Per Hip Hop N More, earlier this month  fans in Los Angeles, London, Paris, Berlin, Stockholm, Amsterdam, Sydney, Toronto, Montreal and Vancouver spotted cryptic, unbranded billboards simply reading "Call Me If You Get Lost" and containing a phone number that, if called, played the new track "Momma Talk."

Earlier this week, the artist dropped a short, self-directed video for the new track "Lumberjack" in which the retro '50s travelogue aesthetics belie a thumping hip-hop track. Shortly thereafter, Tyler announced the album's name and an imminent release date. 
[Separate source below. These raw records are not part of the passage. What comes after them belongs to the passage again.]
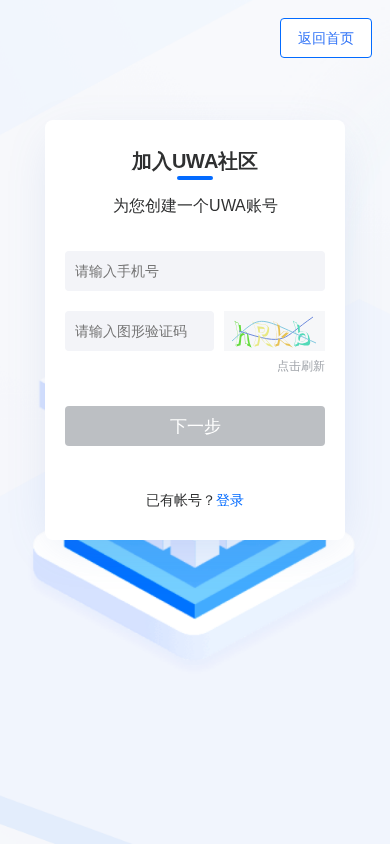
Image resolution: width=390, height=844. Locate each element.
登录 (230, 500)
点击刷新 (301, 366)
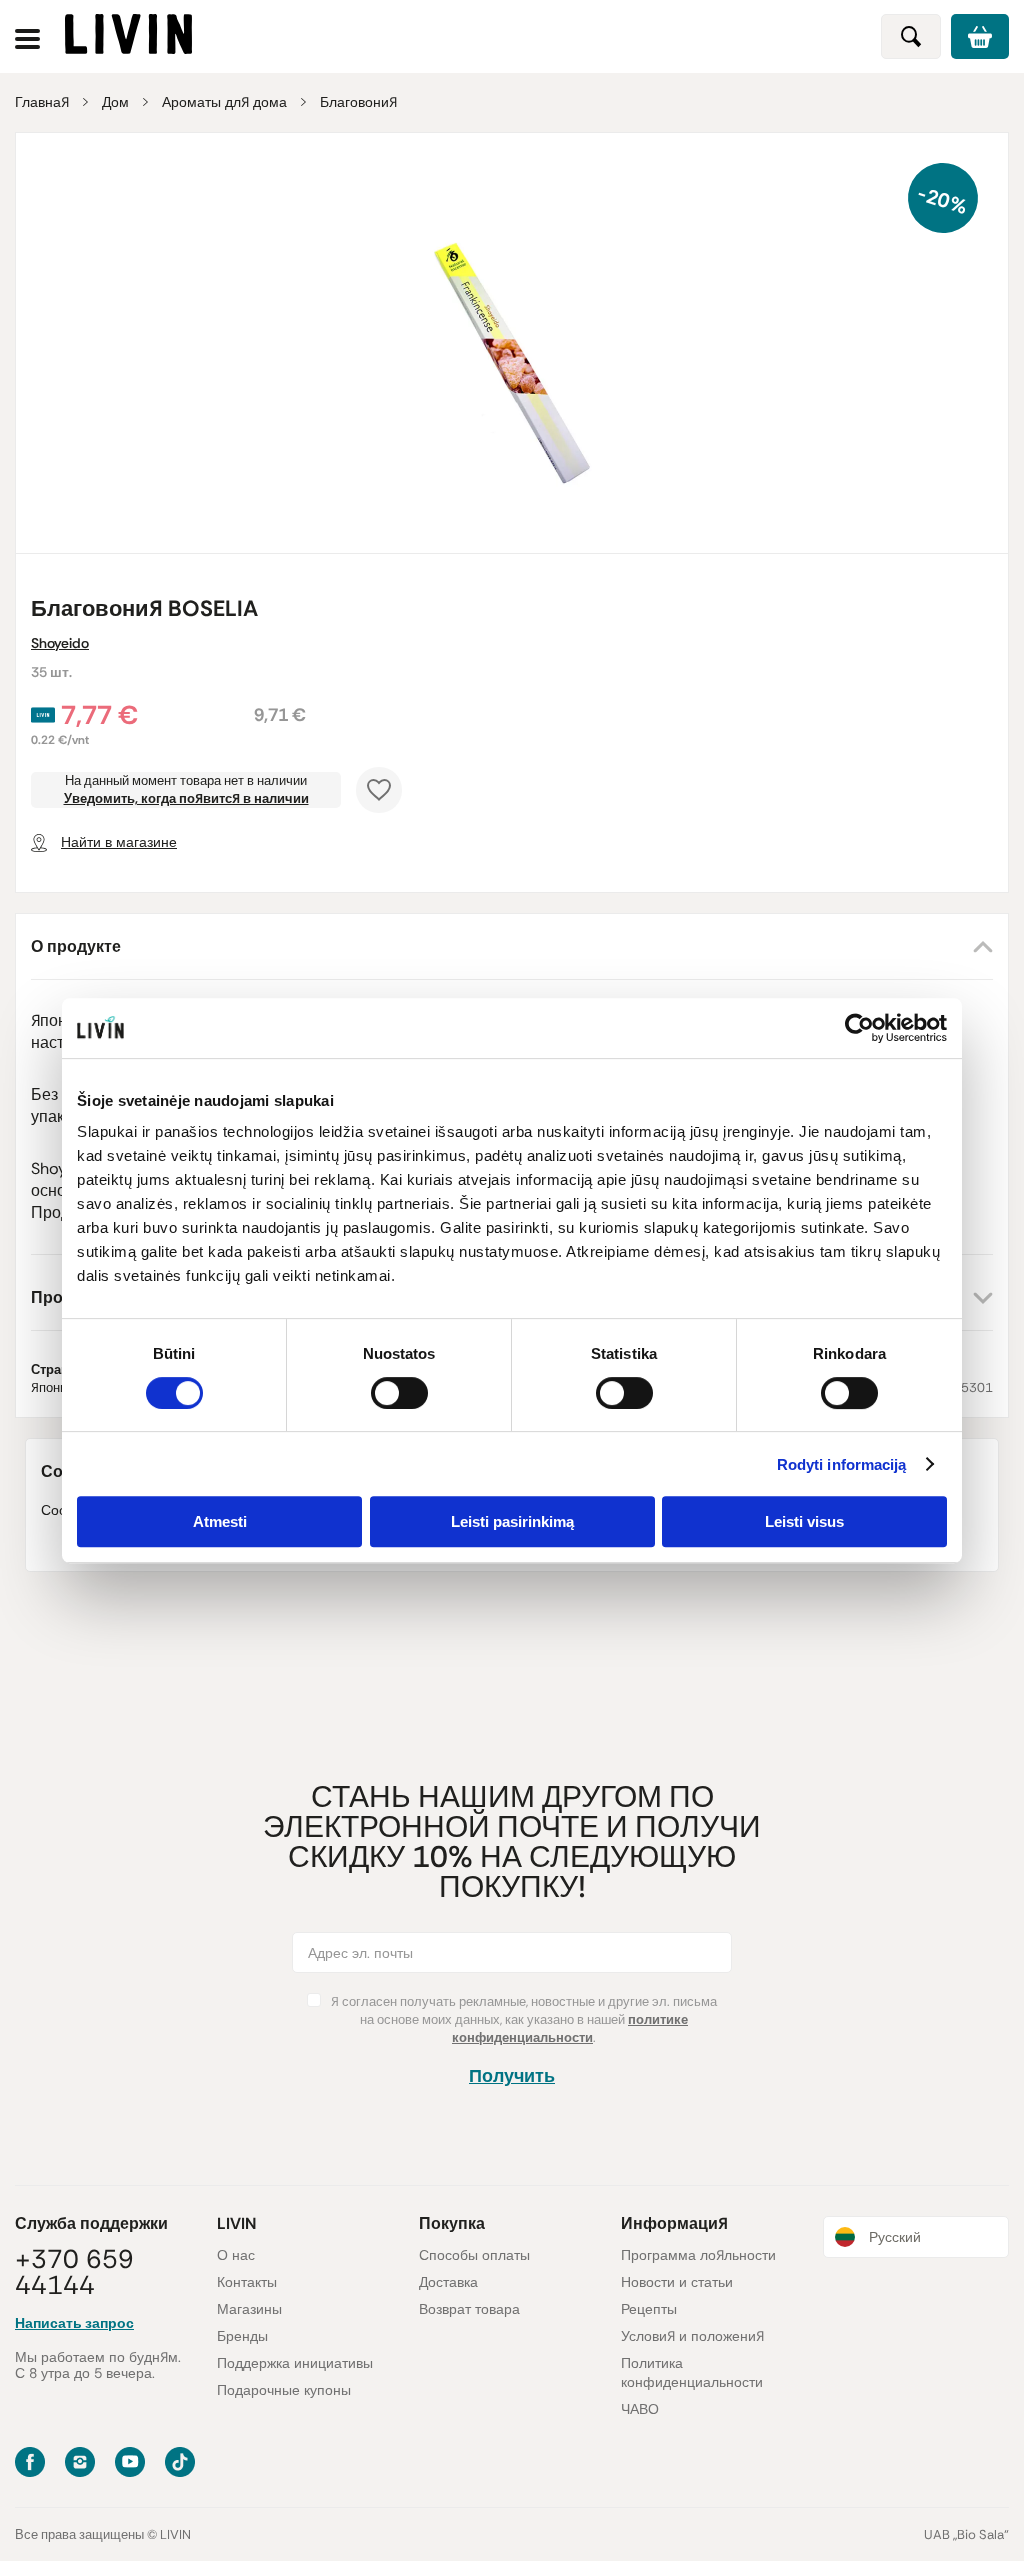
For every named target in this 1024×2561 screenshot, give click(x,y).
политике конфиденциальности (570, 2028)
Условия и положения (692, 2336)
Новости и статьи (677, 2282)
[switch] (399, 1393)
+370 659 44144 (74, 2272)
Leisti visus (804, 1521)
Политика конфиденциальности (692, 2372)
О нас (236, 2255)
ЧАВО (640, 2409)
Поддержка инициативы (295, 2363)
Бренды (242, 2336)
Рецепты (649, 2309)
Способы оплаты (474, 2255)
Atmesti (220, 1521)
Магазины (249, 2309)
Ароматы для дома (224, 102)
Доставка (448, 2282)
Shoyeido (60, 643)
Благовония (358, 102)
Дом (115, 102)
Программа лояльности (698, 2255)
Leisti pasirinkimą (512, 1521)
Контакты (247, 2282)
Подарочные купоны (284, 2390)
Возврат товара (469, 2309)
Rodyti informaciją (842, 1464)
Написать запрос (74, 2323)
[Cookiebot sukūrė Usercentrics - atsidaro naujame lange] (859, 1028)
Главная (42, 102)
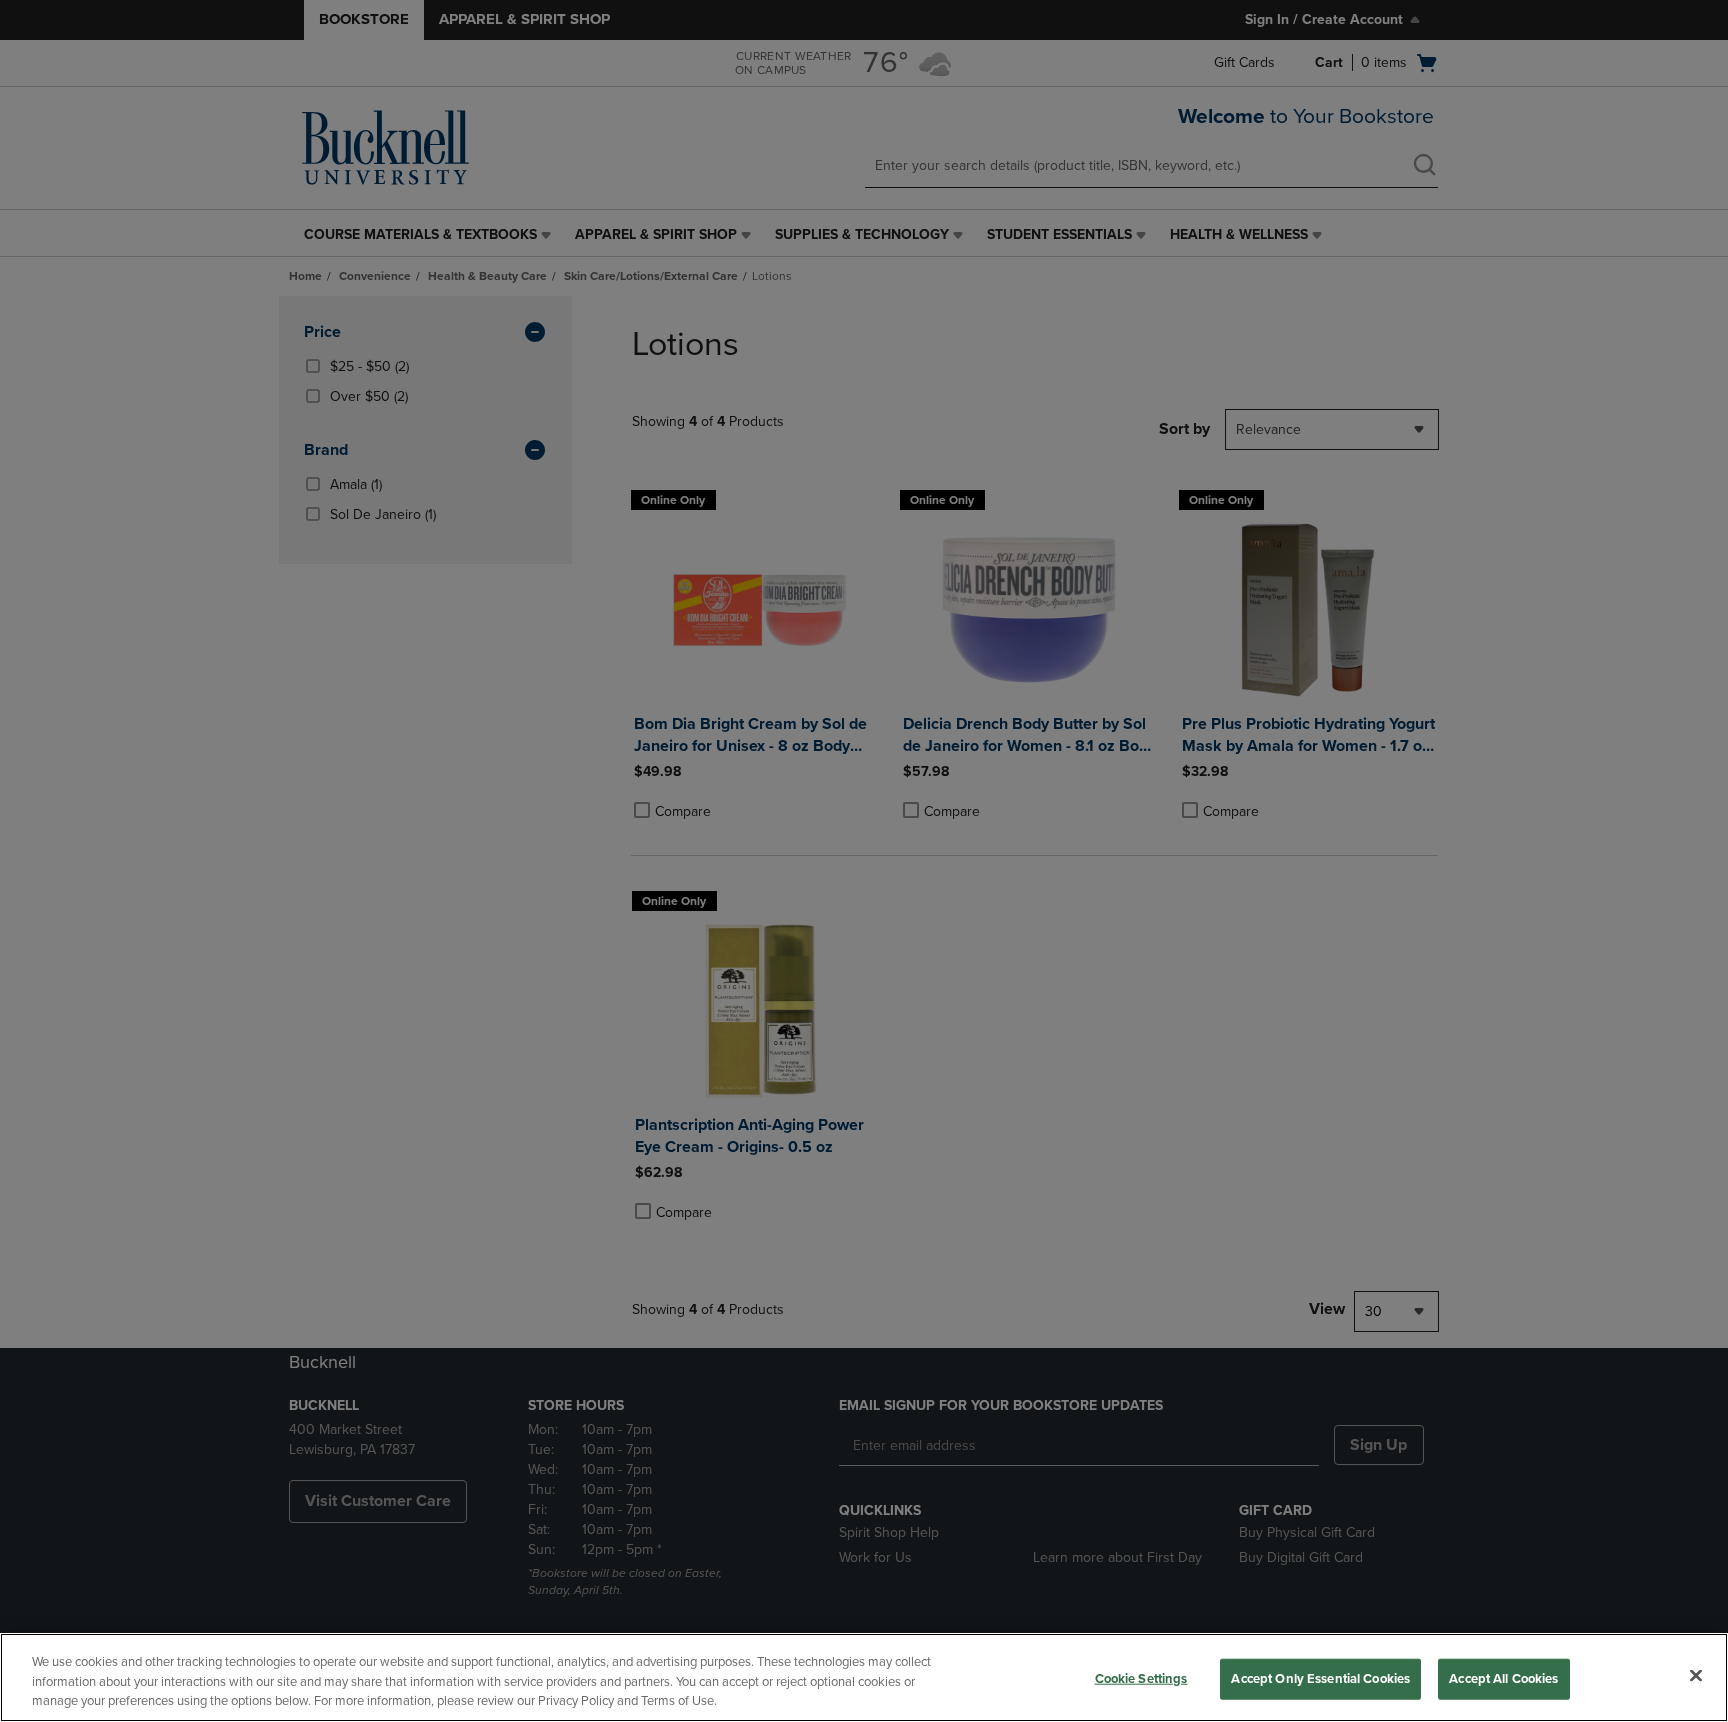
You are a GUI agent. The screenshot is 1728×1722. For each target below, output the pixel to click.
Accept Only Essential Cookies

Call Me If You Get Lost is the first new record since 2019's hugely successful Igor, which went on to win Best Rap Album at the 2020 Grammys. The win, however, was crouched in controversy, leading to increased scrutiny on the awards body for lumping all Black music into R&B, Urban and Rap categories regardless of their genre innovations. Igor does contain some hip-hop elements, but given its blend of soul, funk, electronic, jazz, pop and rock, the award's relegation to "rap" became a bittersweet moment for the artist, and one he seized on to make a larger point about pigeonholing.

"It sucks that… whenever guys who look like me do anything that's genre-bending… they always put it in a rap or urban category. I don't like that 'urban' word — it's just a politically correct way to say the n-word to me," Tyler said during a backstage interview after accepting his award. 

Tyler, the Creator kicks off a round of festivals this summer that includes Chicago's Lollapalooza (July 29), Tennessee's Bonnaroo (September 5) and San Francisco's Outside Lands (October 29). No word yet on an official tour to support Call Me If You Get Lost following its release on  June 25.